__Prompt__. Change "Image resolution" to "Screen resolution" throughout the items below and reproduce them with everything else untouched.
-------- Supplied data
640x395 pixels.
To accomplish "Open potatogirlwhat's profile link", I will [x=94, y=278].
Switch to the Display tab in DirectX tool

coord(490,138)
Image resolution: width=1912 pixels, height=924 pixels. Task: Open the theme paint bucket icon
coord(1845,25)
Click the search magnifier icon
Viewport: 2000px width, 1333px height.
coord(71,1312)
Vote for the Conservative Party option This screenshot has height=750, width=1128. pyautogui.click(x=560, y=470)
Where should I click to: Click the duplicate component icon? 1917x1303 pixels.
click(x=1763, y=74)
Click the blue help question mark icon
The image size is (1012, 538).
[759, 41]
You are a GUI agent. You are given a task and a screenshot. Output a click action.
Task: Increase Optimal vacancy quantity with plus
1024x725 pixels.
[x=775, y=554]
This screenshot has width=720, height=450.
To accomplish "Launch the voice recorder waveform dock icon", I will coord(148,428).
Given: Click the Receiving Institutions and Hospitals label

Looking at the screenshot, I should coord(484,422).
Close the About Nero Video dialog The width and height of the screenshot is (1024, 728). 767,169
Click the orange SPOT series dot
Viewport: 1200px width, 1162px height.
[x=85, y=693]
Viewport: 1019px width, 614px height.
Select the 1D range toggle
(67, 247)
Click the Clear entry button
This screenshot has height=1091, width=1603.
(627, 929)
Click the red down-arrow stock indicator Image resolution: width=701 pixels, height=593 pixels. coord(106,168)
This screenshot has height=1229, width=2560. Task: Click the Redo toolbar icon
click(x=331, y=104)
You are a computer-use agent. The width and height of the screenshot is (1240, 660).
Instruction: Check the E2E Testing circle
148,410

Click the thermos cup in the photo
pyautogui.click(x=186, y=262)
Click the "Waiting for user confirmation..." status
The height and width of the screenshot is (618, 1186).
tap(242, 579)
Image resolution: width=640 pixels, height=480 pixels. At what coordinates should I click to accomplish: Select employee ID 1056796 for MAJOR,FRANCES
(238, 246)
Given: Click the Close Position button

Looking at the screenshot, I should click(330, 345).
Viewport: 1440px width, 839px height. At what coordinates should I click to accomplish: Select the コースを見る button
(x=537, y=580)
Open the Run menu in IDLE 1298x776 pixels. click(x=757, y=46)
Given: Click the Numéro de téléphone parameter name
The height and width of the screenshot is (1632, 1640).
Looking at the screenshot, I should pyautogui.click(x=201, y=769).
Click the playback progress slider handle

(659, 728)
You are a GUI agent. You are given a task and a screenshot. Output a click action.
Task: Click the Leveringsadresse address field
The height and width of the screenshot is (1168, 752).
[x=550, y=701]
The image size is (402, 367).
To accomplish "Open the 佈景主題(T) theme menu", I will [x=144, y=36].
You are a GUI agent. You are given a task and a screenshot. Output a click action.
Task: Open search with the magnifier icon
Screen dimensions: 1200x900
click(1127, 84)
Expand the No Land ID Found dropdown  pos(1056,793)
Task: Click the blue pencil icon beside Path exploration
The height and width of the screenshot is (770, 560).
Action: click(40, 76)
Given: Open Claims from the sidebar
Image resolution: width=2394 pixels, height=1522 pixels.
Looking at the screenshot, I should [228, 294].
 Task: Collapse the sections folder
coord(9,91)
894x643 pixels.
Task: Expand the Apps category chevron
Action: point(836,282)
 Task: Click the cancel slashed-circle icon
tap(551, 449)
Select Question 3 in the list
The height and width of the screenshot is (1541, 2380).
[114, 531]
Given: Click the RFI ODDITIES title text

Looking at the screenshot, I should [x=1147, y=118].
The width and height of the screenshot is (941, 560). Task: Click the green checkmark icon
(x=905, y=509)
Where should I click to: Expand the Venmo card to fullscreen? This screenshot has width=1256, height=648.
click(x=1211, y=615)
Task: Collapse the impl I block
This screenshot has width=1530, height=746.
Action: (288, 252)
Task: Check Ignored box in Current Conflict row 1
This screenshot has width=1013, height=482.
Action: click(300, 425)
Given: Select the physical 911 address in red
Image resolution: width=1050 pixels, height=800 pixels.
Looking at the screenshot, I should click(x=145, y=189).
----------------
__Problem solution__.
640x395 pixels.
To accomplish "Open potatogirlwhat's profile link", I will [x=94, y=278].
Switch to the Display tab in DirectX tool

coord(490,138)
Screen resolution: width=1912 pixels, height=924 pixels. Task: Open the theme paint bucket icon
coord(1845,25)
Click the search magnifier icon
Viewport: 2000px width, 1333px height.
coord(71,1312)
Vote for the Conservative Party option This screenshot has height=750, width=1128. pyautogui.click(x=560, y=470)
Where should I click to: Click the duplicate component icon? 1917x1303 pixels.
click(x=1763, y=74)
Click the blue help question mark icon
The image size is (1012, 538).
[759, 41]
You are a GUI agent. You are given a task and a screenshot. Output a click action.
Task: Increase Optimal vacancy quantity with plus
1024x725 pixels.
[x=775, y=554]
This screenshot has width=720, height=450.
To accomplish "Launch the voice recorder waveform dock icon", I will coord(148,428).
Given: Click the Receiving Institutions and Hospitals label

Looking at the screenshot, I should coord(484,422).
Close the About Nero Video dialog The width and height of the screenshot is (1024, 728). 767,169
Click the orange SPOT series dot
Viewport: 1200px width, 1162px height.
[x=85, y=693]
Viewport: 1019px width, 614px height.
Select the 1D range toggle
(67, 247)
Click the Clear entry button
This screenshot has height=1091, width=1603.
(627, 929)
Click the red down-arrow stock indicator Screen resolution: width=701 pixels, height=593 pixels. coord(106,168)
This screenshot has height=1229, width=2560. Task: Click the Redo toolbar icon
click(x=331, y=104)
You are a computer-use agent. The width and height of the screenshot is (1240, 660).
Instruction: Check the E2E Testing circle
148,410

Click the thermos cup in the photo
pyautogui.click(x=186, y=262)
Click the "Waiting for user confirmation..." status
The height and width of the screenshot is (618, 1186).
tap(242, 579)
Screen resolution: width=640 pixels, height=480 pixels. At what coordinates should I click to accomplish: Select employee ID 1056796 for MAJOR,FRANCES
(238, 246)
Given: Click the Close Position button

Looking at the screenshot, I should click(330, 345).
Viewport: 1440px width, 839px height. At what coordinates should I click to accomplish: Select the コースを見る button
(x=537, y=580)
Open the Run menu in IDLE 1298x776 pixels. click(x=757, y=46)
Given: Click the Numéro de téléphone parameter name
The height and width of the screenshot is (1632, 1640).
Looking at the screenshot, I should pyautogui.click(x=201, y=769).
Click the playback progress slider handle

(659, 728)
You are a GUI agent. You are given a task and a screenshot. Output a click action.
Task: Click the Leveringsadresse address field
The height and width of the screenshot is (1168, 752).
[x=550, y=701]
The image size is (402, 367).
To accomplish "Open the 佈景主題(T) theme menu", I will [x=144, y=36].
You are a GUI agent. You are given a task and a screenshot. Output a click action.
Task: Open search with the magnifier icon
Screen dimensions: 1200x900
click(1127, 84)
Expand the No Land ID Found dropdown  pos(1056,793)
Task: Click the blue pencil icon beside Path exploration
The height and width of the screenshot is (770, 560).
Action: click(40, 76)
Given: Open Claims from the sidebar
Screen resolution: width=2394 pixels, height=1522 pixels.
Looking at the screenshot, I should [228, 294].
 Task: Collapse the sections folder
coord(9,91)
894x643 pixels.
Task: Expand the Apps category chevron
Action: point(836,282)
 Task: Click the cancel slashed-circle icon
tap(551, 449)
Select Question 3 in the list
The height and width of the screenshot is (1541, 2380).
[114, 531]
Given: Click the RFI ODDITIES title text

Looking at the screenshot, I should [x=1147, y=118].
The width and height of the screenshot is (941, 560). Task: Click the green checkmark icon
(x=905, y=509)
Where should I click to: Expand the Venmo card to fullscreen? This screenshot has width=1256, height=648.
click(x=1211, y=615)
Task: Collapse the impl I block
This screenshot has width=1530, height=746.
Action: (288, 252)
Task: Check Ignored box in Current Conflict row 1
This screenshot has width=1013, height=482.
Action: click(300, 425)
Given: Select the physical 911 address in red
Screen resolution: width=1050 pixels, height=800 pixels.
Looking at the screenshot, I should click(x=145, y=189).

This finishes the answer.